An accountable executive is responsible for operations or activities authorized under the certificate and accountable on behalf of the certificate holder for meeting the requirements of the regulations. Without in-depth knowledge of applicable regulations and how operational processes affects these requirements, an AE may take a non-conforming turn at the fork in the road. Generally speaking, a sole proprietor business owner, or a CEO of a corporation review their financial statements regularly. At some point a demand is placed on personnel to assess expenses and find methods and areas to reduce expenses. When analyzing the safety management system, there were zero hazard reports, zero incident reports, zero accident reports and zero concerns raised by personnel about safety in operations. For an untrained eye, when analyzing the SMS with zero results, the cost of operating with an SMS system that does not produce results should be reduced, or eliminated. Since the elimination mitigation of an SMS is unavailable due to regulatory requirements, the prior step backwards is to mitigate the SMS. There are several ways to mitigate an SMS, but a common business solutions are to eliminate non-essential tasks expenses and eliminate tasks that are producing zero results.

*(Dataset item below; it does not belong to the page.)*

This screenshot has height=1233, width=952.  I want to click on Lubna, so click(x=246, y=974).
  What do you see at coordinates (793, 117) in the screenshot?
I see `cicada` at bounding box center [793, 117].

By eliminating task, such as the task conformance matrix, a new SMS system is linked to the SMS manual. This system is a conforming system, but since it is a totally new system put in place, all prior data, corrective actions and system analyses are invalidated. When a new system is put in place of how to operate an SMS, an airline or airport starts their SMS process all over again.

Simply said, when processes are removed, when a cloudbased SMS service provider is changed, the data collation system is changed, the analysis system is changed or when operational processes are changed for other than identified improvement changes, another first-time gap analysis is needed. Since results are abstract, it is an ongoing uphill battle to raise support for an effective safety management system that does not identify occurrences. An SMS requires hazards, incidents, and accidents to earn this support.